Umsetzung der Querschnittsaufgaben: Das Ankerkonzept
Um die gemeinschaftlichen Aufgaben innerhalb eines Baublocks zu erfüllen, wird das von der Stadt Freiburg entwickelte Ankerkonzept vorgegeben.
Ein*e Bauherr*in innerhalb eines Baublocks übernimmt dabei die Rolle des Ankers. Der Anker koordiniert die notwendigen Schnittstellen sowie die gemeinschaftlichen Aufgaben. Die übrigen Bauprojekte, die innerhalb des Baublocks an der Nutzung partizipieren, werden Anlieger genannt. Die Rolle des Ankers ist im Ankerkonzept festgelegt. Im Regelfall handelt es sich hierbei um die Akteur*innen, die das größte Vergabepaket innerhalb des Baublocks realisieren.

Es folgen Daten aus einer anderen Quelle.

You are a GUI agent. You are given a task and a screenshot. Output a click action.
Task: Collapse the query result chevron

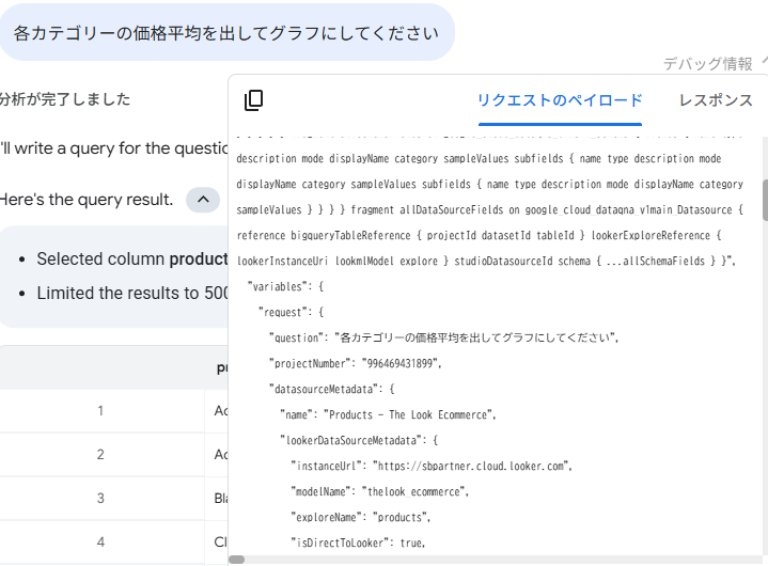[203, 199]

Anker und Anlieger innerhalb eines Baublocks arbeiten während der Reservierungsphase bis zur Erstellung der Bauanträge bezüglich der Schnittstellen im Planungs- und Organisationsprozess zusammen. Der Anker leitet diese Zusammenarbeit, die Anlieger sind zur aktiven Teilnahme verpflichtet. Mit dem Ankerkonzept definiert die Stadt Freiburg einen Rahmen, der notwendig ist, um gemeinschaftliche Aufgaben innerhalb der Baublöcke zu bewerkstelligen und die Einrichtungen dauerhaft zu betreiben. Das Ankerkonzept fixiert den planerischen, baulichen, wirtschaftlichen und organisatorischen Rahmen für alle gemeinschaftlichen Bauteile und Schnittstellen.
Das Ankerkonzept dient während der Reservierungsphase als verbindlicher Rahmen für den eigenverantwortlichen Planungsprozess. Durch die Detaillierung der Planung wird es kontinuierlich in einer sogenannten Grundlagenvereinbarung fortgeschrieben und zum Zeitpunkt der Erstellung der Bauanträge in eine notarielle Grundlagenurkunde übertragen. Die Grundlagenurkunde wird Bezugsurkunde der Grundstücksverträge im jeweiligen Baublock. Darüber hinaus werden die verschiedenen Regelungen in Form von Baulasten und Dienstbarkeiten langfristig abgesichert.